The Centennial College A Block Expansion project will be a five-story building with a lower level, offering approximately 136,000 sq. ft. of new and 16,085 sq. ft. of renovated space. The project consists of three areas of work: the construction of a student services building with supporting office spaces, the partial renovation and alteration of the existing 1994 A Block building, and the exterior work surrounding the two buildings. In addition, the project will include a mass timber building that will house administrative services and academic programming space for the School of Engineering Technology and Applied Science; it will also house support areas like food services and an Indigenous Commons area.
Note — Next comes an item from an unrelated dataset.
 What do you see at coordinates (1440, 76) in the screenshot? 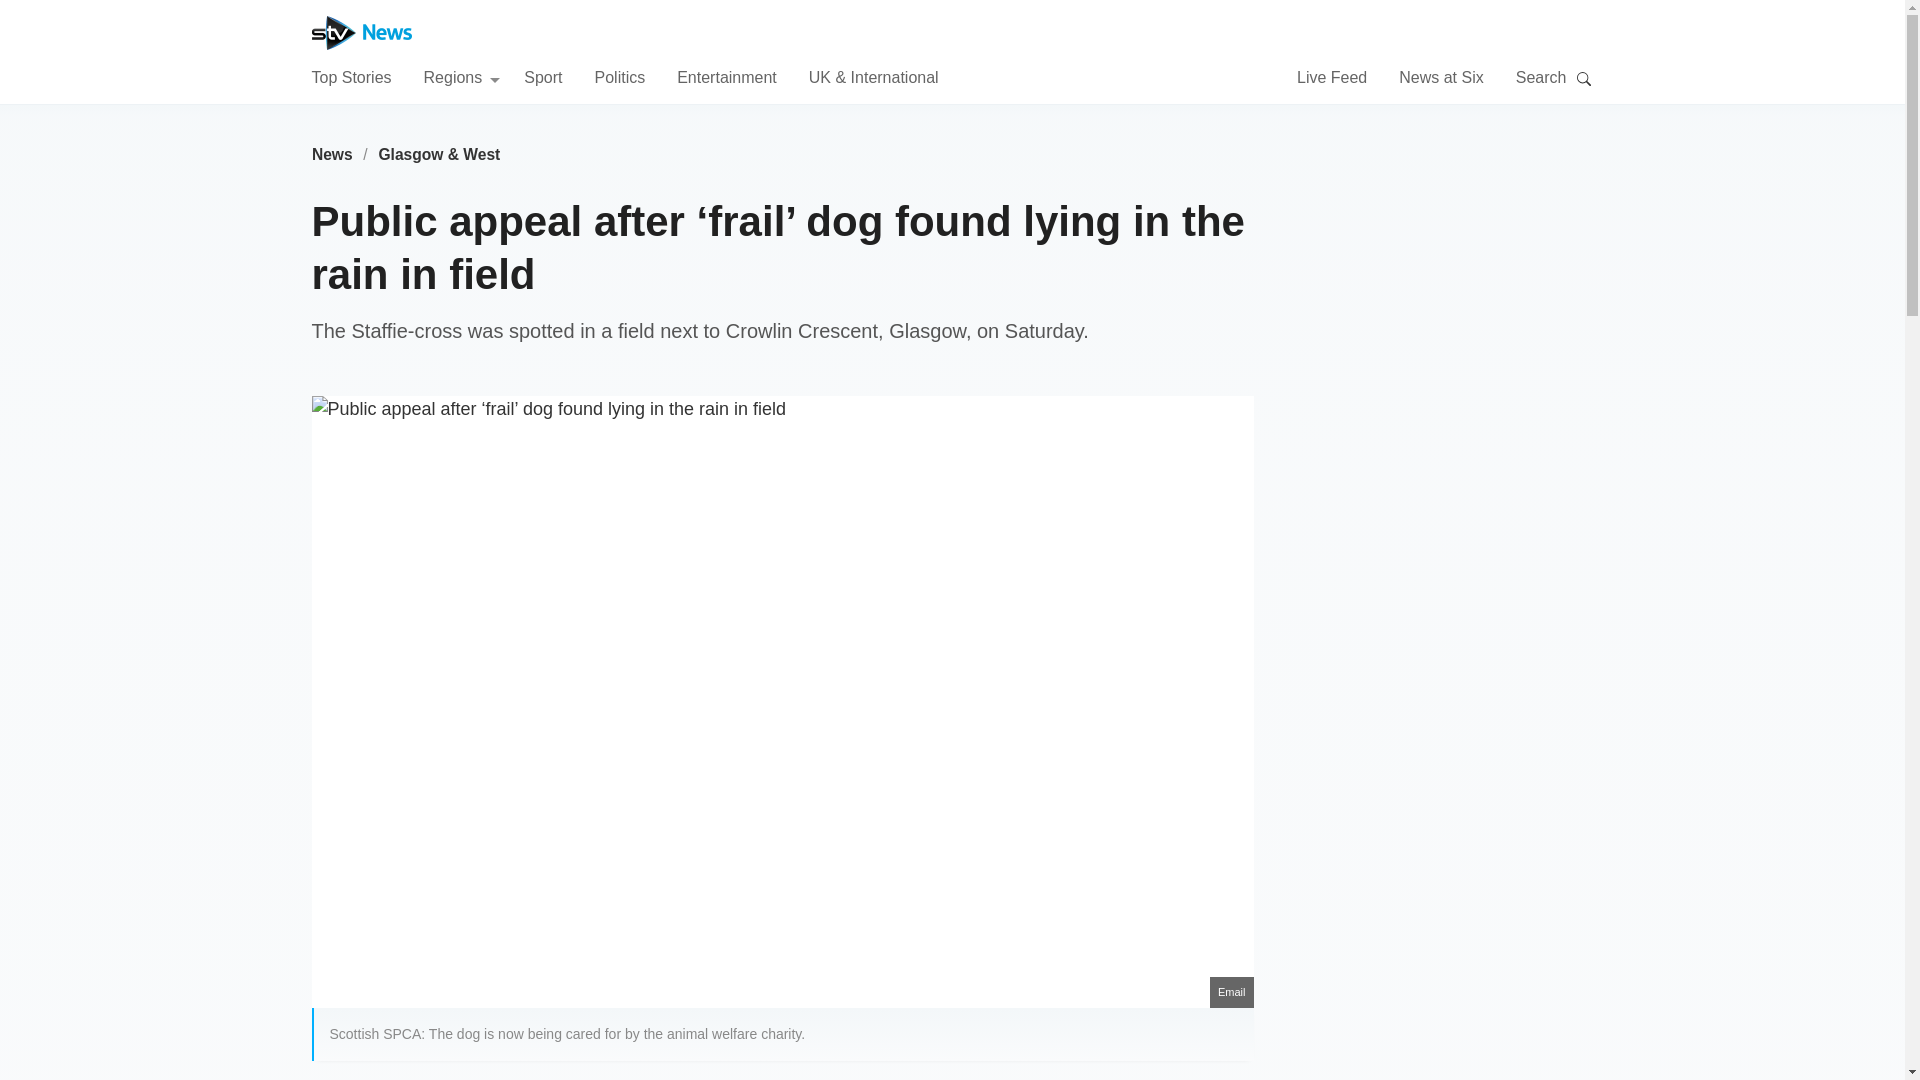
I see `News at Six` at bounding box center [1440, 76].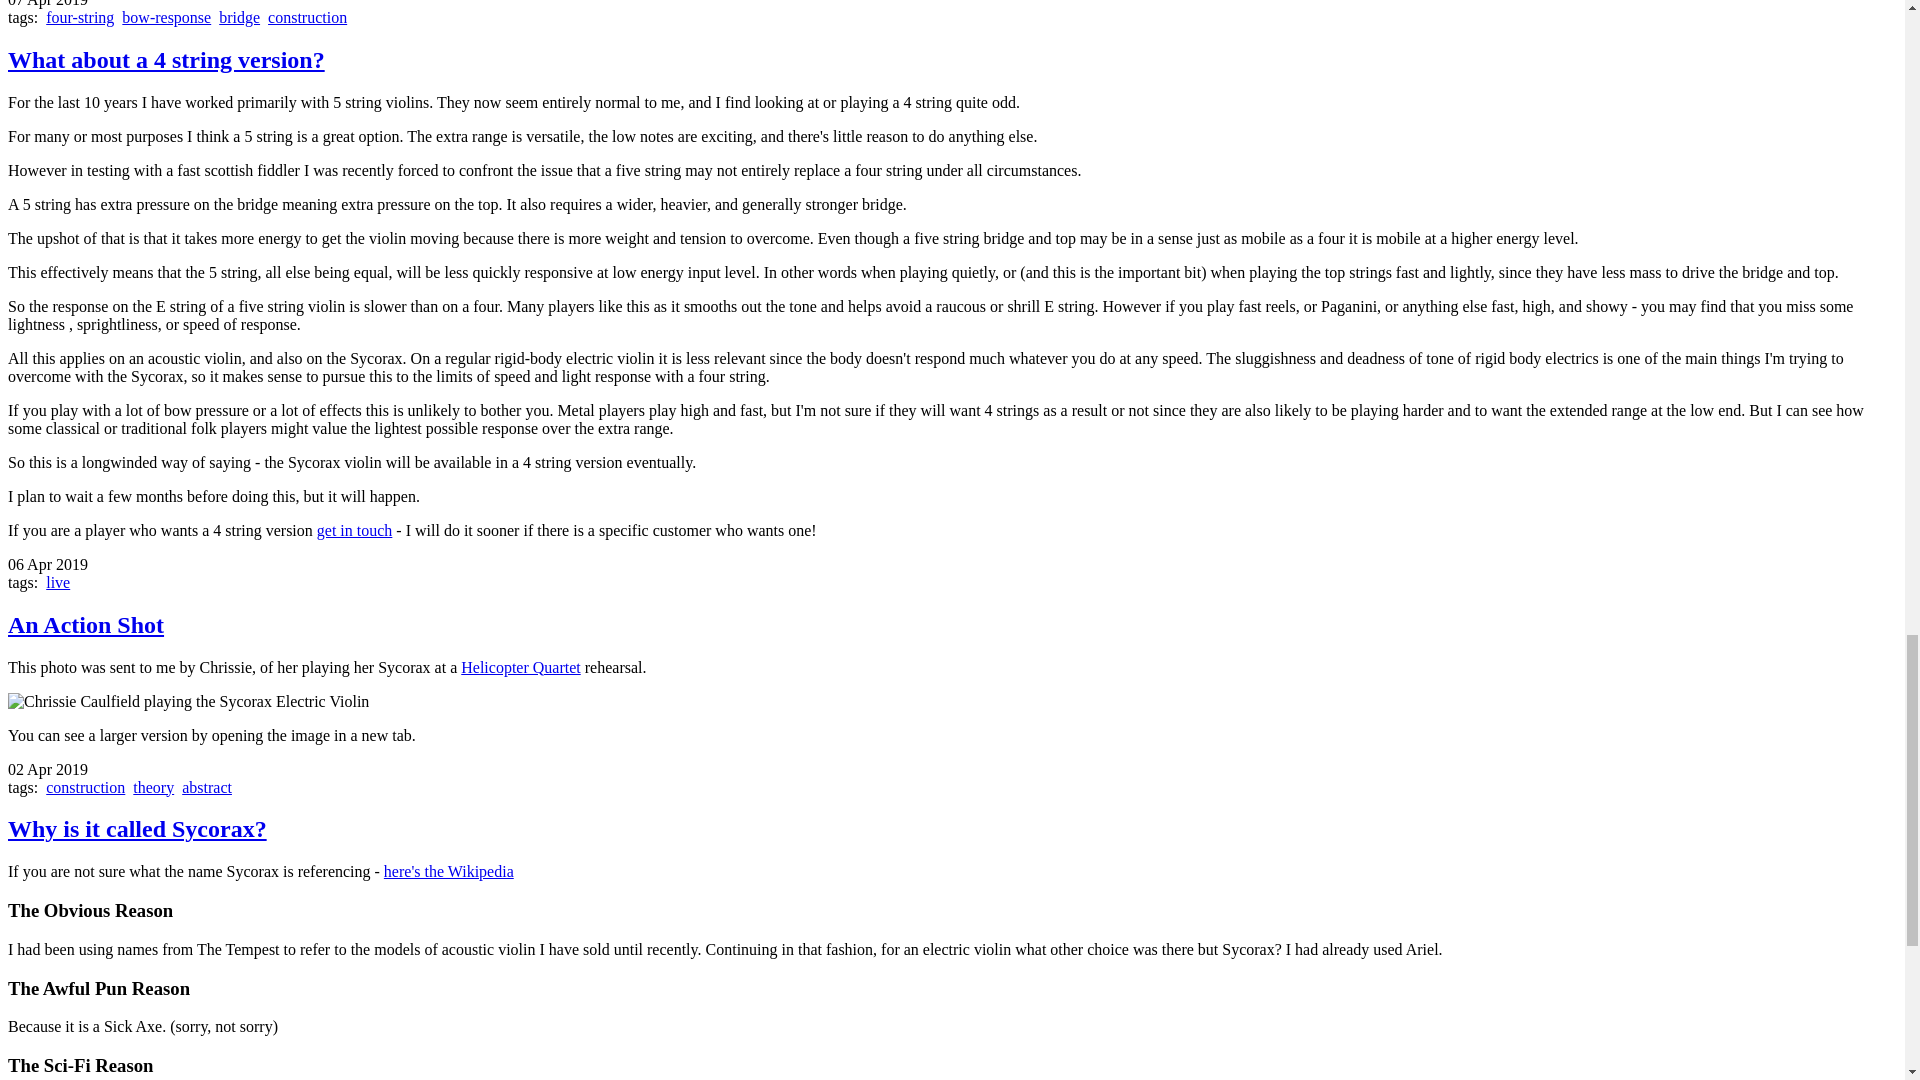  I want to click on Chrissie Caulfield playing her Sycorax Electric Violin, so click(188, 702).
The building design will reflect Indigenous values and principles based on the concept of “two-eyed seeing”: viewing the world through the lens of both Indigenous and Western knowledge.
Using engineered wood products to create building structures instead of steel or concrete in line with the sustainable vision of the college, the project is set to become the first post-secondary mass timber facility in Ontario. The low-carbon, highly energy-efficient, mass timber building will be constructed with a combination of cross and glue-laminated locally-sourced Canadian timber. The mass timber structure will be manufactured locally—with materials sourced via Nordic Structures in Montreal, Quebec—through sustainably harvested and FSC-certified wood. The volume of the timber being used is roughly 3,600 sq. m.
This project is pursuing an effective sustainability strategy to reduce energy consumption. The LEEDⓇ and net-zero carbon features of the project focused on high-performance building enclosure to reduce heating and cooling loads on the building, efficient mechanical system design in order to provide exceptional occupant comfort as well as renewable energy integration (i.e. 5% onsite renewable energy generation) to supplement building energy use with clean power.